On his 50th death anniversary today (April 8), we look at his enduring legacy and profound influence.

Early Life

Born in Malaga, Spain, in 1881, Picasso’s talent for art was recognised early by his father Don Jose Ruiz y Blasco, an artist himself, and Pablo’s first art teacher. His mother reportedly claimed that the young Picasso’s first word was “piz”, short for “lapiz”, meaning pencil in Spanish and the child prodigy completed his earliest painting, Picador, when he was only eight.

At 13, he enrolled in an advanced class at Barcelona’s School of Fine Arts after he completed its complex entrance exam which usually took one month in just a week. Admitted to Madrid’s leading art school, Royal Academy of Fine Arts of San Fernando, three years later, he found the school’s focus on classical subjects and techniques frustrating, and soon moved back to Barcelona, where he began frequenting the popular Els Quatre Gats (“The Four Cats”) cafe. There, he developed his first artistic friendships with the likes of Manuel Pallares, Carlos Casagemas, Josep Cardona and Jaume Sabartés, among others.

■ PROVIDED RECORDS:
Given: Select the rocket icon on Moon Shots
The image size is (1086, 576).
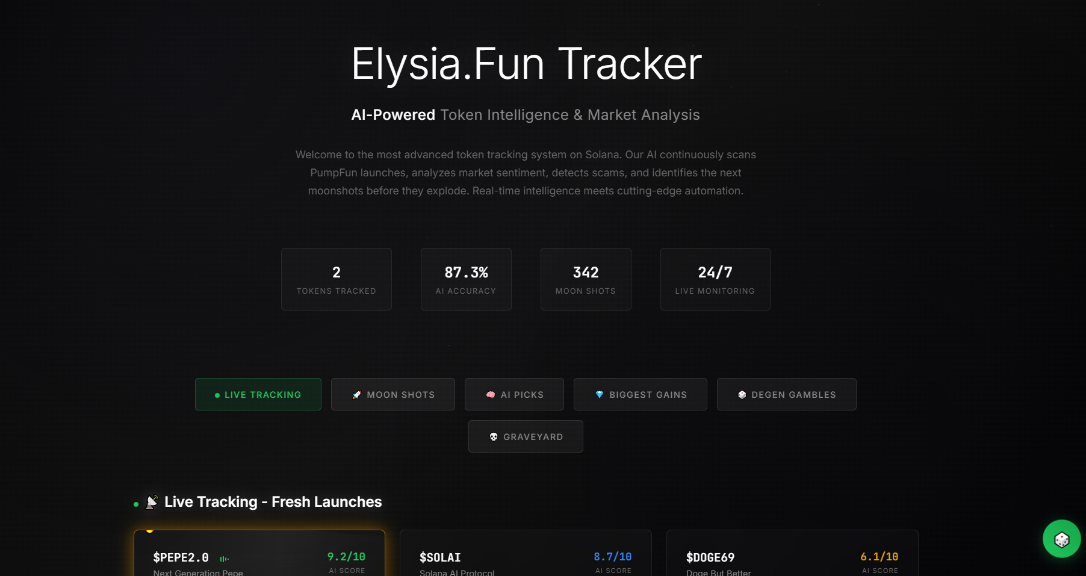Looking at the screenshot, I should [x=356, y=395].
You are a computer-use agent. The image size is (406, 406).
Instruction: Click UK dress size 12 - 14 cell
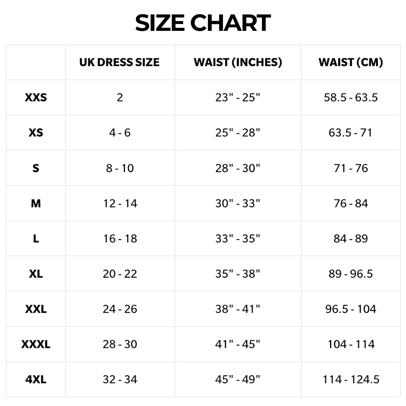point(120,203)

==

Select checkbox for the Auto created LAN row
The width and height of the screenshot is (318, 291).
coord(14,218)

■ WORK TO DO: Reproduce the full excerpt about Picasso's early life word for word.

■ RESULT OF THIS TASK:
On his 50th death anniversary today (April 8), we look at his enduring legacy and profound influence.

Early Life

Born in Malaga, Spain, in 1881, Picasso’s talent for art was recognised early by his father Don Jose Ruiz y Blasco, an artist himself, and Pablo’s first art teacher. His mother reportedly claimed that the young Picasso’s first word was “piz”, short for “lapiz”, meaning pencil in Spanish and the child prodigy completed his earliest painting, Picador, when he was only eight.

At 13, he enrolled in an advanced class at Barcelona’s School of Fine Arts after he completed its complex entrance exam which usually took one month in just a week. Admitted to Madrid’s leading art school, Royal Academy of Fine Arts of San Fernando, three years later, he found the school’s focus on classical subjects and techniques frustrating, and soon moved back to Barcelona, where he began frequenting the popular Els Quatre Gats (“The Four Cats”) cafe. There, he developed his first artistic friendships with the likes of Manuel Pallares, Carlos Casagemas, Josep Cardona and Jaume Sabartés, among others.